This is "Sunshine Week," an annual event meant to focus attention on the importance of transparency in government. In Rhode Island, the sun has not yet peeked out from behind the clouds.
The week's biggest story, to date, is Governor Chafee's refusal to make public a report on Medicaid waste and fraud. Chafee, who promised transparency during the gubernatorial campaign, argues that going public would jeopardize a state investigation born of the report. But the Rhode Island chapter of the ACLU and good government group Common Cause, in a joint statement, say the refusal is a "clear violation" of the state's open records law.
A story that hasn't received quite so much attention: a report card from the Sunlight Foundation, released yesterday, which gives the General Assembly an "F" for its web site.

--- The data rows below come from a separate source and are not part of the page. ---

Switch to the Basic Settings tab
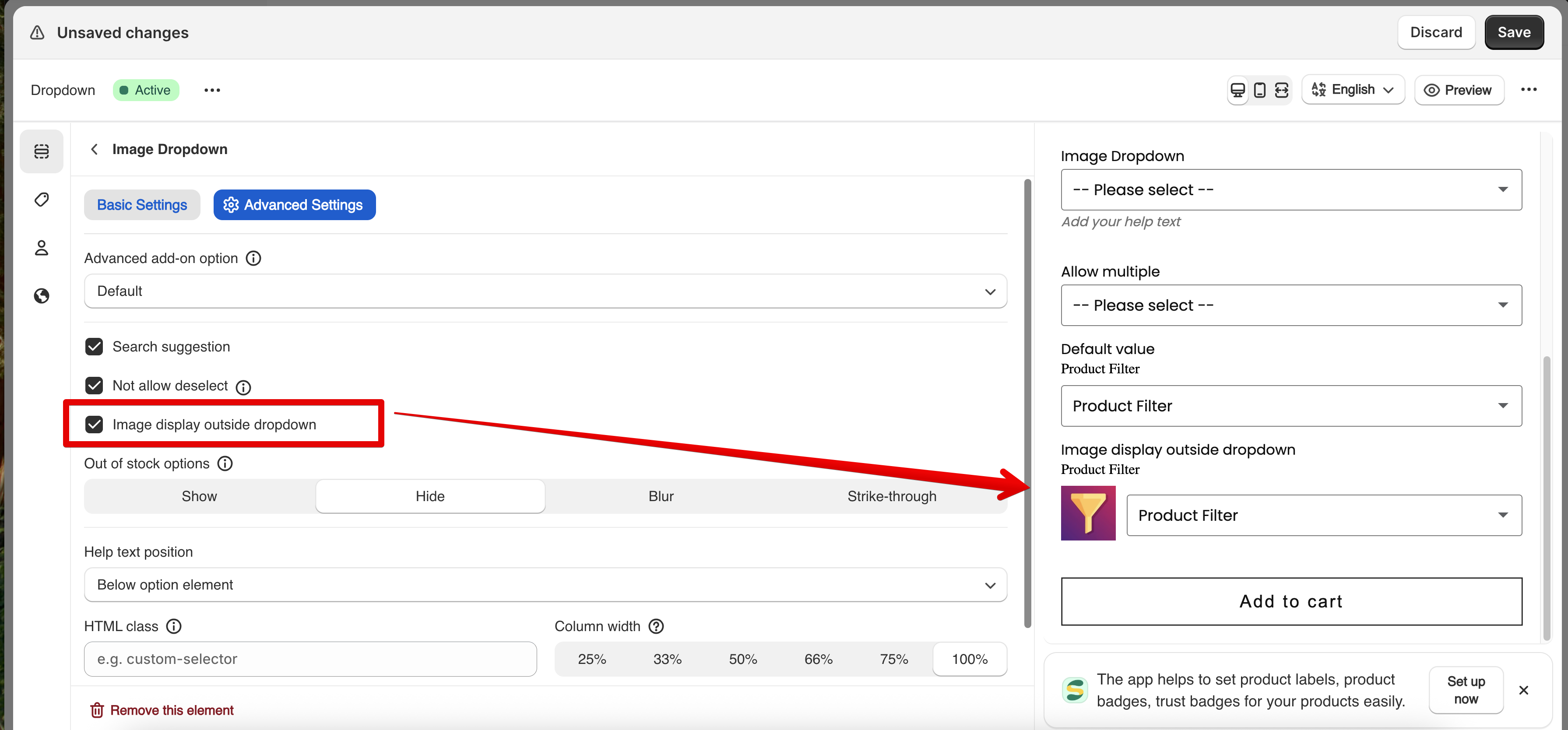 click(x=142, y=205)
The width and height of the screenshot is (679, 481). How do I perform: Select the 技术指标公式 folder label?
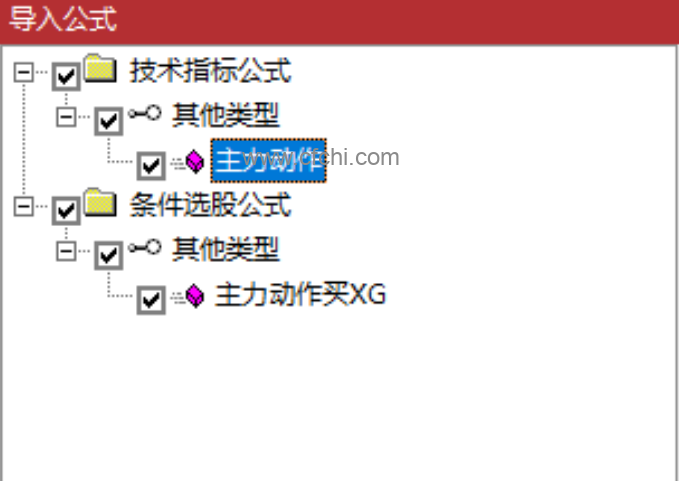click(210, 70)
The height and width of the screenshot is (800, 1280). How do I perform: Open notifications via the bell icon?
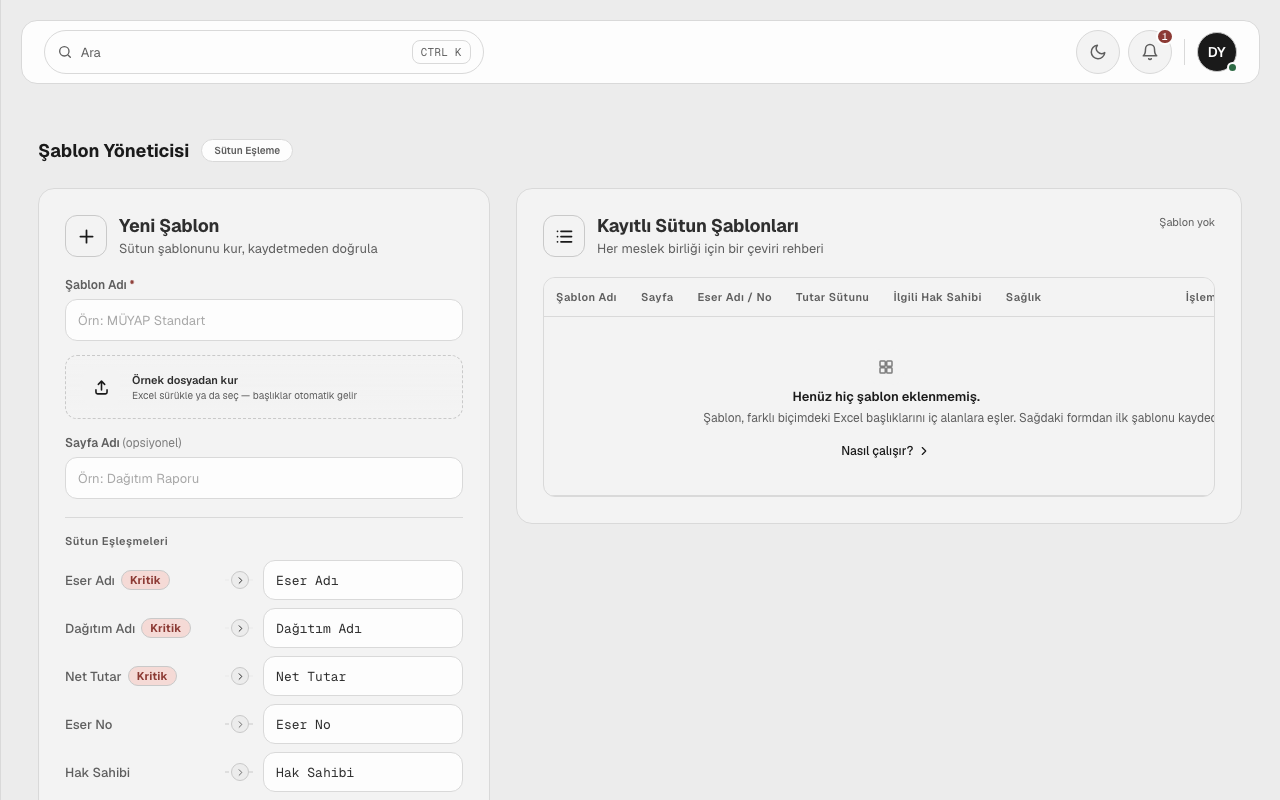pyautogui.click(x=1150, y=52)
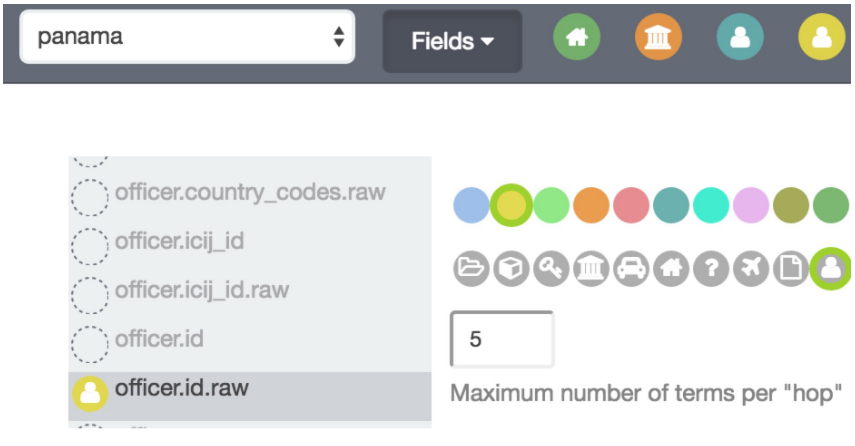Select the folder icon for the field

tap(470, 268)
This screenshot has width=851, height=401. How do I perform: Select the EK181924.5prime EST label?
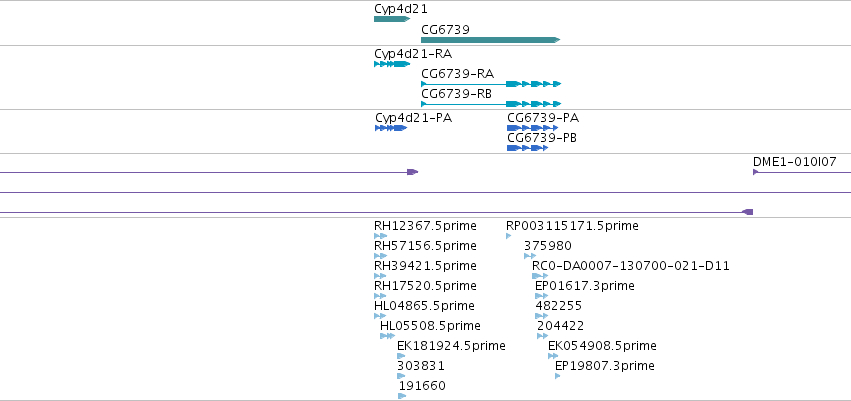click(451, 346)
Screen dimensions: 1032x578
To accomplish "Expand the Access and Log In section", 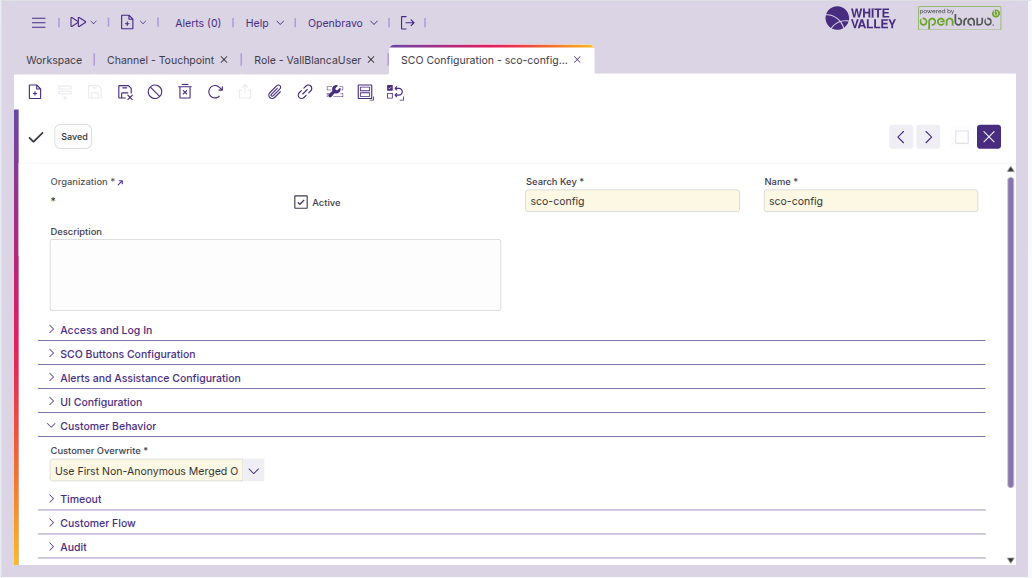I will click(106, 330).
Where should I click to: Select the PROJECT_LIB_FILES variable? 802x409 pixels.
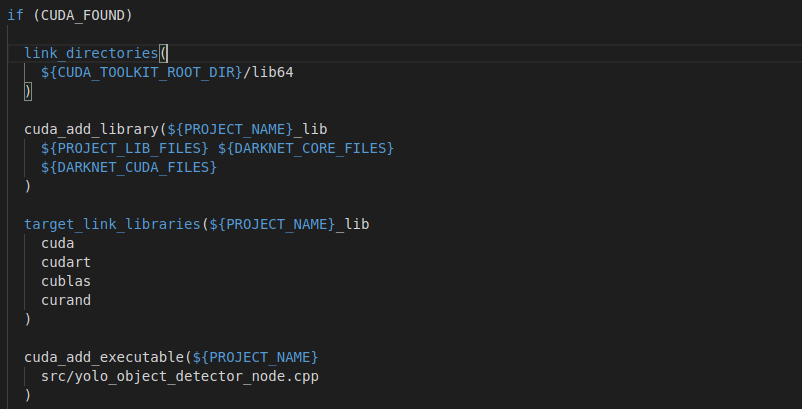[125, 148]
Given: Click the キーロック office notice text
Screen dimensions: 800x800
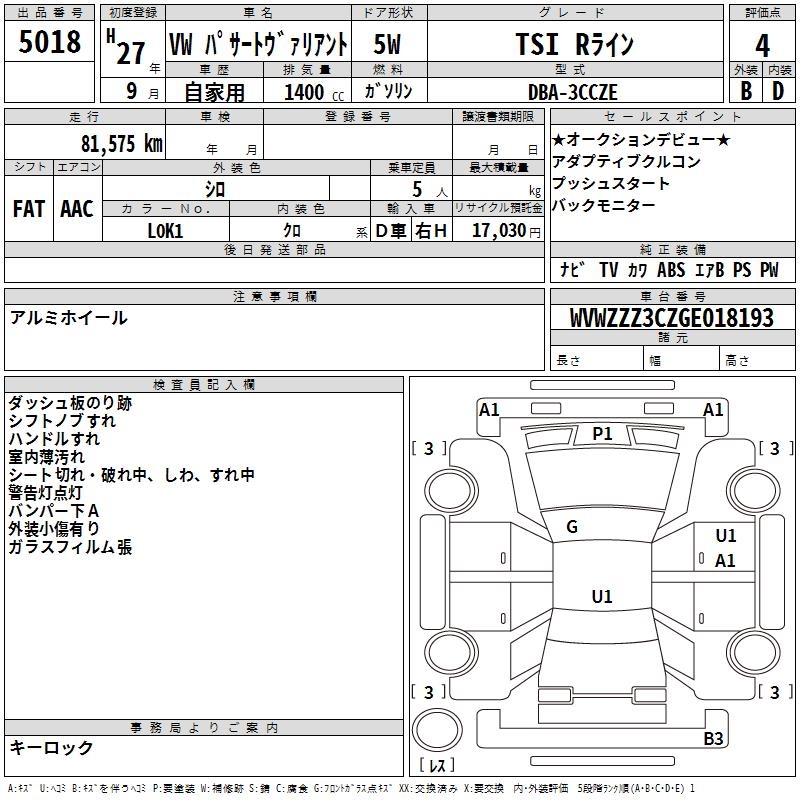Looking at the screenshot, I should [51, 748].
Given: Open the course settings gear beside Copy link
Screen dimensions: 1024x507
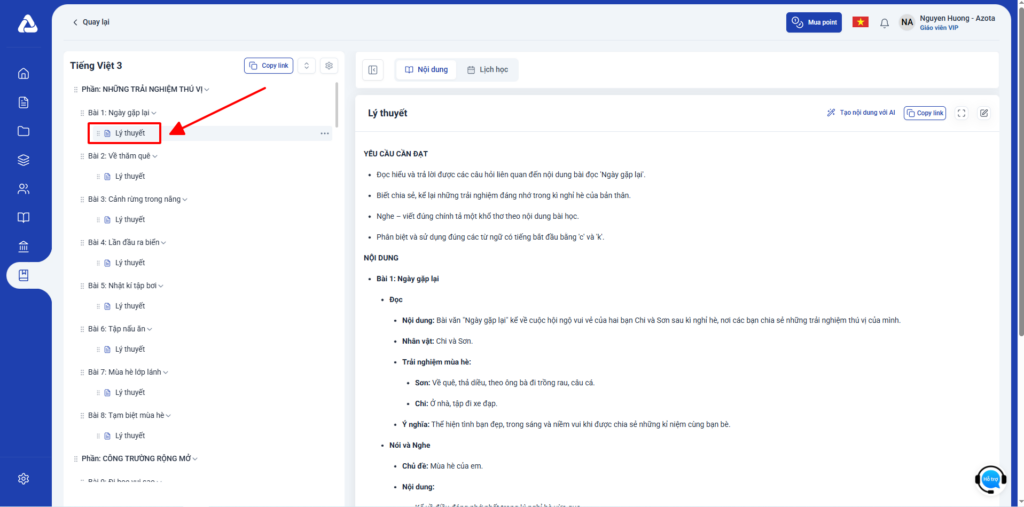Looking at the screenshot, I should coord(329,66).
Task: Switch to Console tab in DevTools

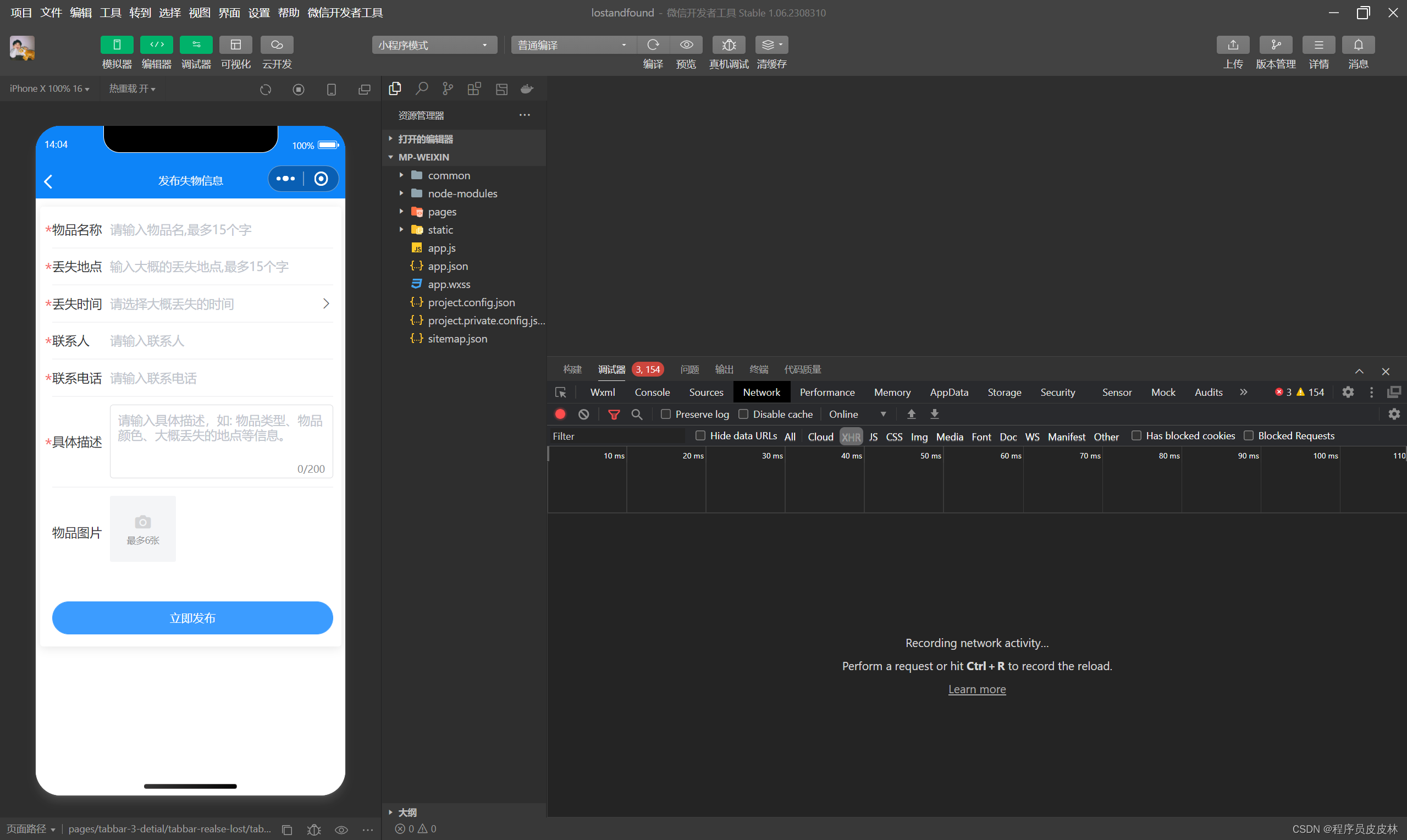Action: coord(652,392)
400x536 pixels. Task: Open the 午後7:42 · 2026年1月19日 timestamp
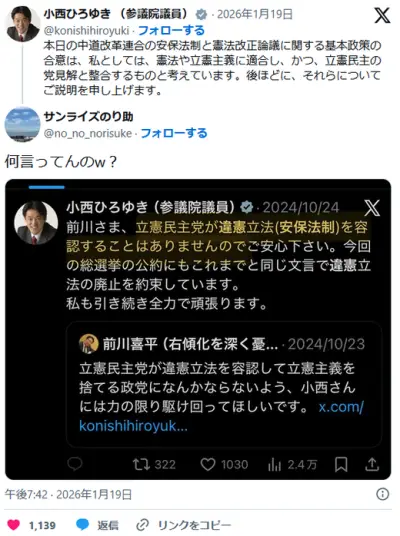[x=68, y=494]
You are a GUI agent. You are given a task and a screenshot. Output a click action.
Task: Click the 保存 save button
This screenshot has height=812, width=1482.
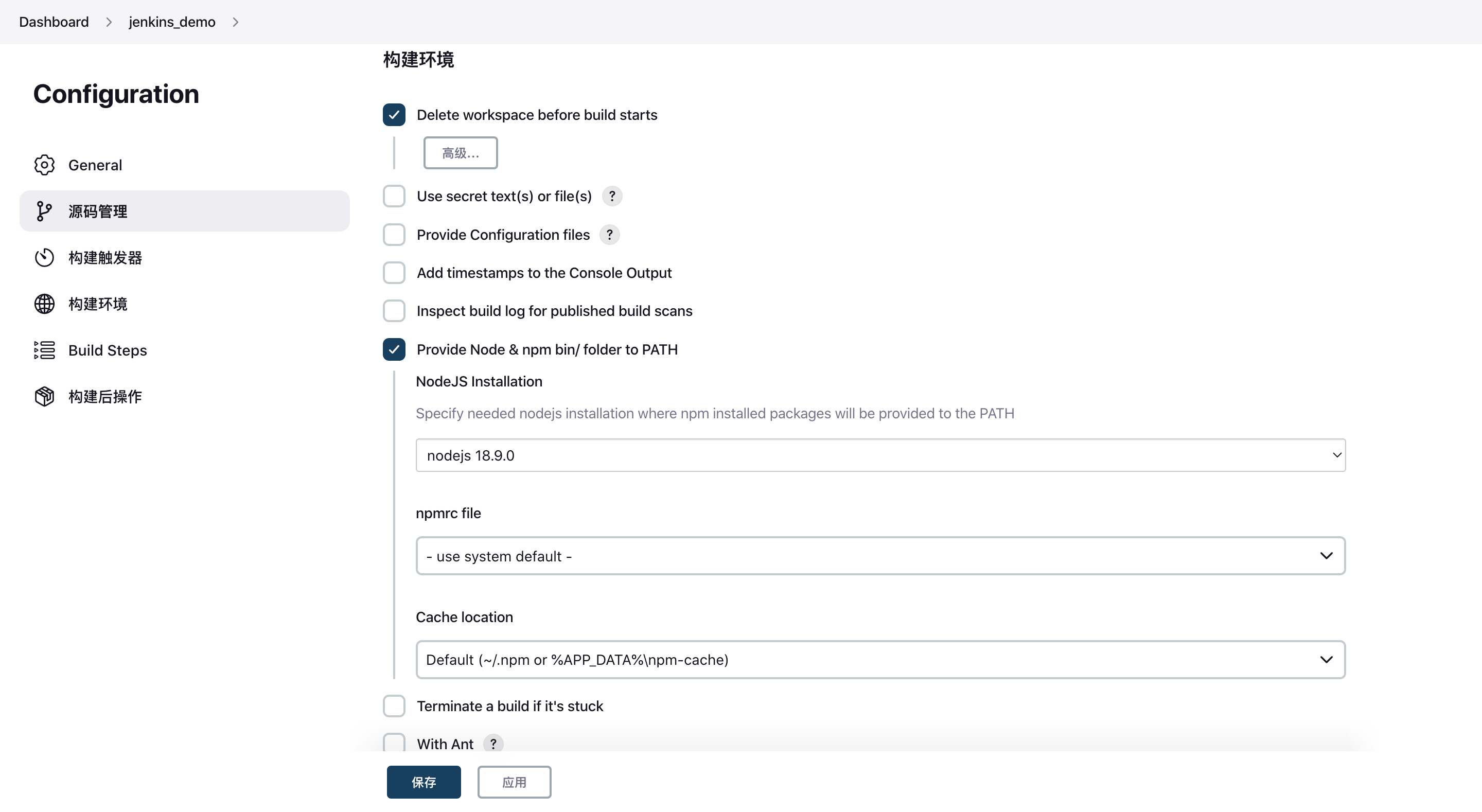click(424, 782)
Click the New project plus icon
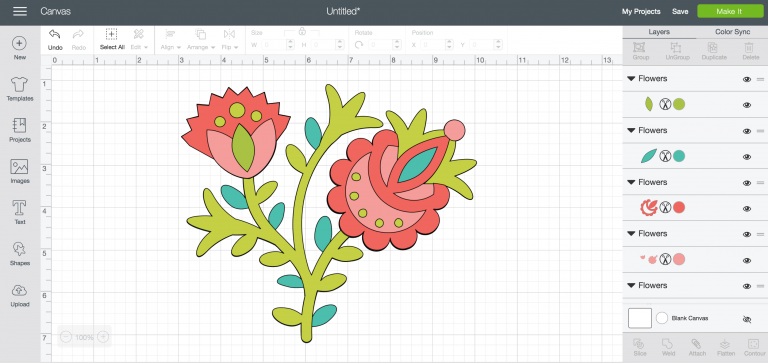 (20, 44)
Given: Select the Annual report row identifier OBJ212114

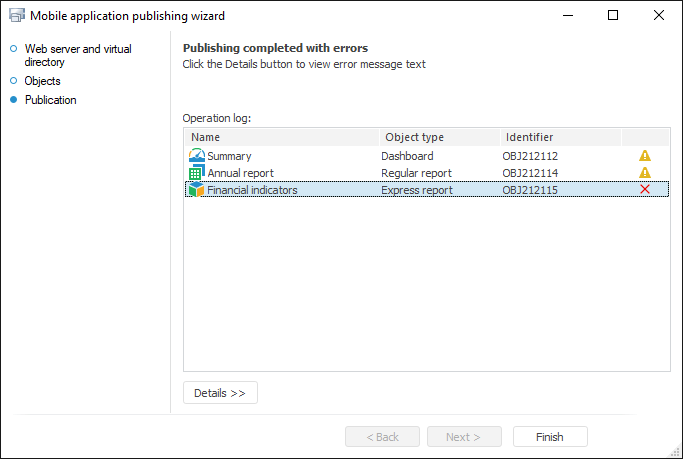Looking at the screenshot, I should [x=530, y=173].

The foundation grades each state's legislative web site on six criteria: completeness, timeliness, ease of electronic access, machine readability (can programmers easily set their computers to scrape data from the site?), use of commonly owned standards (does the site make bills available in HTML or PDF form so everyone can access them?), and permanence (does the site preserve information from past legislative sessions?).
Rhode Island was one of just six states - along with Alabama, Colorado, Kentucky, Massachusetts, and Nebraska - to get an "F."
Last year, the General Assembly improved on one of the most restrictive open records laws in the nation. But changing the law and changing the culture are separate concerns. There is, clearly, much work to be done.